### Exercise requirements
Your task is to output the listing exactly, leaving every image out.

[Opening Data shown section]

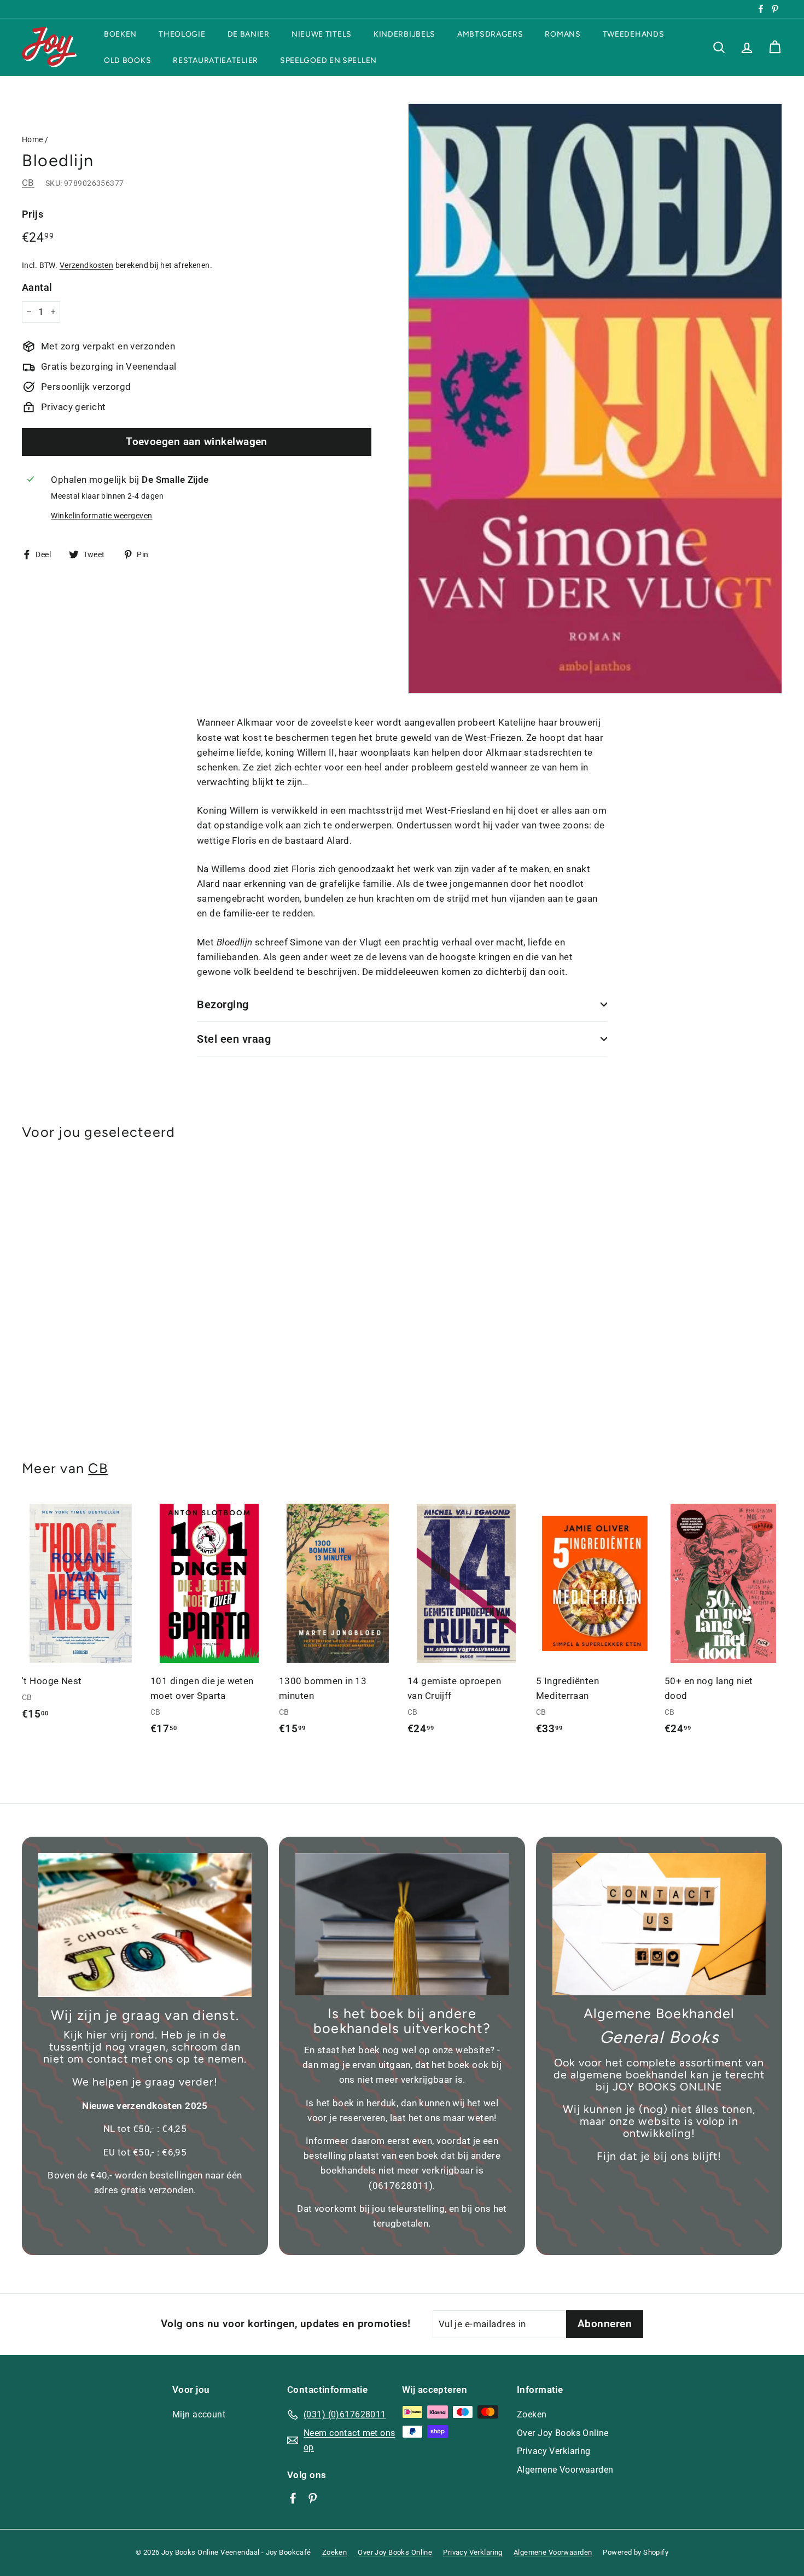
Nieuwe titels (322, 34)
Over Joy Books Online (563, 2433)
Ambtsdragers (490, 34)
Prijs (32, 214)
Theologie (182, 34)
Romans (562, 34)
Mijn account (198, 2414)
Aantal (37, 287)
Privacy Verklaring (554, 2451)
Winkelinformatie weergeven (101, 515)
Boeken (120, 34)
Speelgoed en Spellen (328, 60)
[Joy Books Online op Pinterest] (312, 2498)
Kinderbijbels (404, 34)
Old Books (127, 60)
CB (28, 182)
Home (32, 139)
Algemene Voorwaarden (565, 2469)
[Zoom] (595, 398)
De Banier (249, 34)
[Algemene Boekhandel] (659, 1924)
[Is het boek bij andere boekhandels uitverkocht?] (402, 1924)
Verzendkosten (87, 265)
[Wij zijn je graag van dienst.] (145, 1925)
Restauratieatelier (215, 60)
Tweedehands (634, 34)
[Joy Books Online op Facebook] (293, 2498)
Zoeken (532, 2414)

[Closing Data shown section]

### Result
Nieuwe titels (322, 34)
Over Joy Books Online (563, 2433)
Ambtsdragers (490, 34)
Prijs (32, 214)
Theologie (182, 34)
Romans (562, 34)
Mijn account (198, 2414)
Aantal (37, 287)
Privacy Verklaring (554, 2451)
Winkelinformatie weergeven (101, 515)
Boeken (120, 34)
Speelgoed en Spellen (328, 60)
[Joy Books Online op Pinterest] (312, 2498)
Kinderbijbels (404, 34)
Old Books (127, 60)
CB (28, 182)
Home (32, 139)
Algemene Voorwaarden (565, 2469)
[Zoom] (595, 398)
De Banier (249, 34)
[Algemene Boekhandel] (659, 1924)
[Is het boek bij andere boekhandels uitverkocht?] (402, 1924)
Verzendkosten (87, 265)
[Wij zijn je graag van dienst.] (145, 1925)
Restauratieatelier (215, 60)
Tweedehands (634, 34)
[Joy Books Online op Facebook] (293, 2498)
Zoeken (532, 2414)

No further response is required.